Data for analysis.
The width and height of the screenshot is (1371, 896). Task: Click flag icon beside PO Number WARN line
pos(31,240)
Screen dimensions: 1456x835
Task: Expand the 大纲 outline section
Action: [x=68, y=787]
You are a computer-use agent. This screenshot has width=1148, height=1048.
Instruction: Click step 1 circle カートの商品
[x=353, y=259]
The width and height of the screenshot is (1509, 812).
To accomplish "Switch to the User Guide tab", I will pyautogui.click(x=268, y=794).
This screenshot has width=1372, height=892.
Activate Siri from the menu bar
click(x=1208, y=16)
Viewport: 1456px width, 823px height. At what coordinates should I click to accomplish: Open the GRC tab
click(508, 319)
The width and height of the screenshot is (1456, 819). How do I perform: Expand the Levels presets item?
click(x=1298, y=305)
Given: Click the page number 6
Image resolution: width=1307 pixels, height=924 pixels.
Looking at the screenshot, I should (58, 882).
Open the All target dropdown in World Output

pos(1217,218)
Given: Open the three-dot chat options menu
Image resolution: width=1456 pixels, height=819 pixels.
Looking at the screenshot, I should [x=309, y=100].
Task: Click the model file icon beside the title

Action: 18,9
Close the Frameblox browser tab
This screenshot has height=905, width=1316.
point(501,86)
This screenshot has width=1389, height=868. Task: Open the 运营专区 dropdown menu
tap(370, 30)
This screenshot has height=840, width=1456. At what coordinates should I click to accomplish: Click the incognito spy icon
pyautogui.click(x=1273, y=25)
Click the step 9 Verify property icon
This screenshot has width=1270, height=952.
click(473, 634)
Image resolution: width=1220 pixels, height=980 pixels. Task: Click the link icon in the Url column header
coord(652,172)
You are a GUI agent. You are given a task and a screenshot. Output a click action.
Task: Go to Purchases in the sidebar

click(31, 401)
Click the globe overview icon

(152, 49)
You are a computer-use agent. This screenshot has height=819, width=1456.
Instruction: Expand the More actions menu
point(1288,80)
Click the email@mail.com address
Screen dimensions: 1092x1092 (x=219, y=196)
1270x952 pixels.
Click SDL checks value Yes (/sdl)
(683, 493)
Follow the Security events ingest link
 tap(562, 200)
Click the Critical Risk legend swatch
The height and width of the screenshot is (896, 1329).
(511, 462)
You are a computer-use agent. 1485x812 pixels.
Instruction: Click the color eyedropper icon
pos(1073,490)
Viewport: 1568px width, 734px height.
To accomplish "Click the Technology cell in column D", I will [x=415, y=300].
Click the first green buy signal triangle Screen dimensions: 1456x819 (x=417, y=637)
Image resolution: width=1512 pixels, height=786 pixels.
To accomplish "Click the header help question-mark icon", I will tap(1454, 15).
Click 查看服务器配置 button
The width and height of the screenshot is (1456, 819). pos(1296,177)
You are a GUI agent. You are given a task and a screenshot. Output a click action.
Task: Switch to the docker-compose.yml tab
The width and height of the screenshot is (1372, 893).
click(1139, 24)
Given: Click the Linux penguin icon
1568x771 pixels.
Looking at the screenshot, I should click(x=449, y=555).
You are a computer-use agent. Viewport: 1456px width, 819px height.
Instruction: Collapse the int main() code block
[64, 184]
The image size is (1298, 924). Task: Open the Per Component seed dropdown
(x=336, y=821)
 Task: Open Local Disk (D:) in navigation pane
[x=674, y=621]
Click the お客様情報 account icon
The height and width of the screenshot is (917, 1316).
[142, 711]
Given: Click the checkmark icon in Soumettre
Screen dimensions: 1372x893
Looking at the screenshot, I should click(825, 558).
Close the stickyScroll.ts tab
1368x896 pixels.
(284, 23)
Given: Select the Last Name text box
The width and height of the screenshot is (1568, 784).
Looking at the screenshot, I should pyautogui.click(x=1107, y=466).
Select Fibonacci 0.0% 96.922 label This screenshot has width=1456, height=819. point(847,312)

What you will do. Return all lines above that mention the word "Select".

Response.
Given: Select the Last Name text box
Select Fibonacci 0.0% 96.922 label This screenshot has width=1456, height=819. point(847,312)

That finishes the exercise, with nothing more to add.